* TASK SET *
**A.** In the passage on where AM-GM shows up, write out everything from "Where AM-GM shows" down to "economic equilibrium models.".
**B.** Translate this sentence from the AM-GM passage into Spanish: "AM-GM is the foundational tier of L^p analysis."

* SELECTION *
Where AM-GM shows up
- Optimization with sum-constraint. Maximizing the product of variables subject to a fixed sum is solved at the symmetric point by AM-GM. Used in inventory, pricing, and economic equilibrium models.
- Isoperimetric problems. Among all rectangles of fixed perimeter 2p, the square (sides p/2 each) has the maximum area p²/4 — direct AM-GM application. Generalizes to the continuous isoperimetric inequality.
- Young's inequality and L^p theory. Weighted AM-GM with weights 1/p, 1/q gives Young; Young drives Hölder; Hölder drives Minkowski. AM-GM is the foundational tier of L^p analysis.

* SUPPLIED INFORMATION *
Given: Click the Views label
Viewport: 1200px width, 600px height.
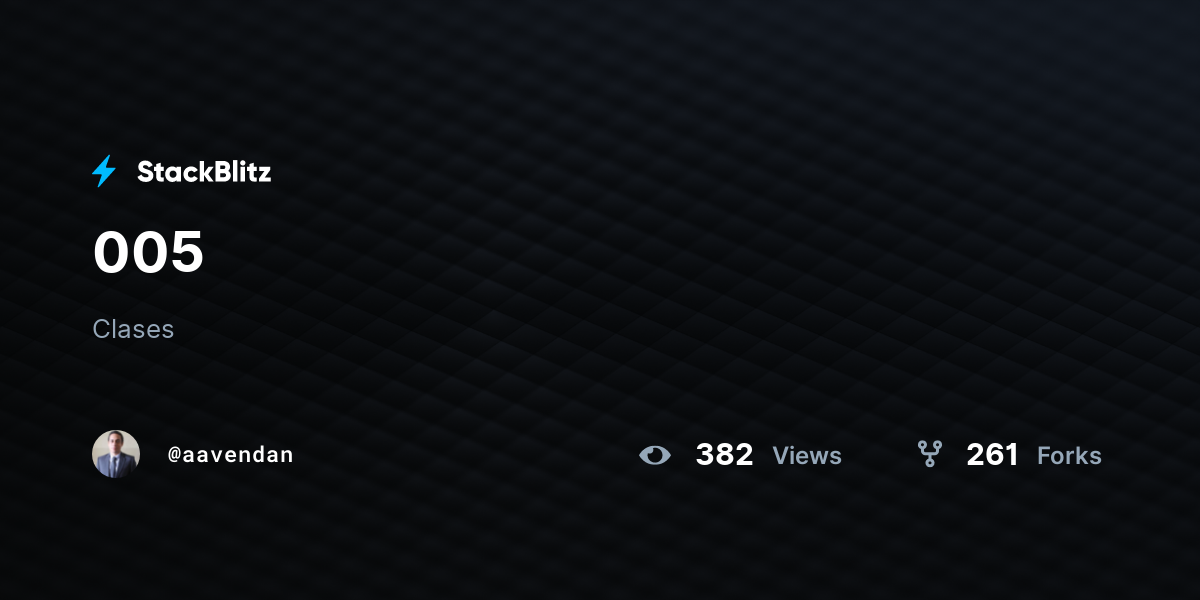Looking at the screenshot, I should (807, 456).
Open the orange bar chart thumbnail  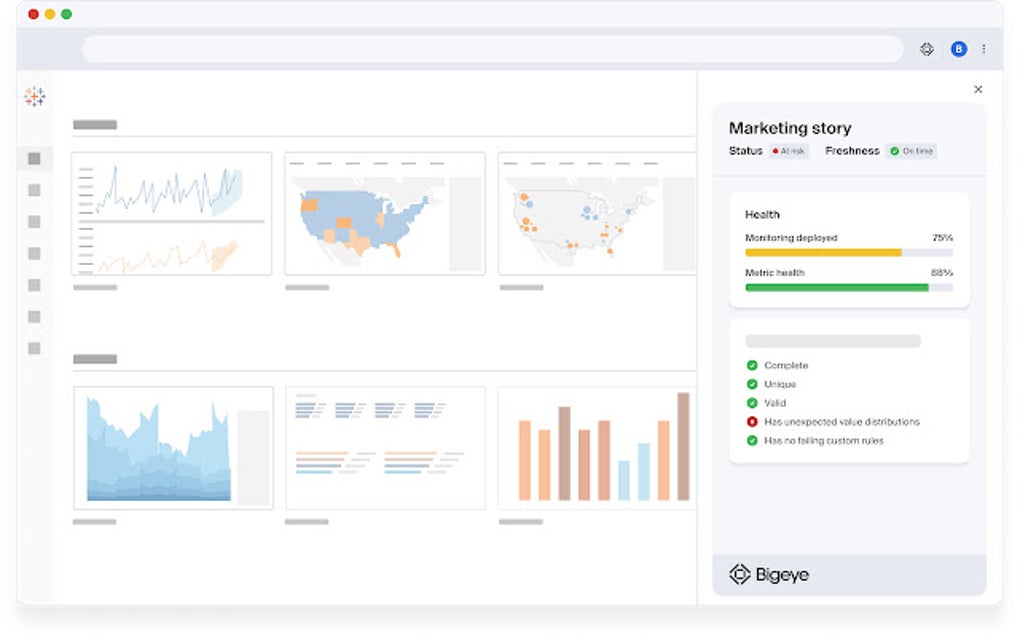[597, 447]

* WRITTEN RESPONSES *
**A.**
Where AM-GM shows up
- Optimization with sum-constraint. Maximizing the product of variables subject to a fixed sum is solved at the symmetric point by AM-GM. Used in inventory, pricing, and economic equilibrium models.

**B.** AM-GM es el nivel fundamental del análisis L^p.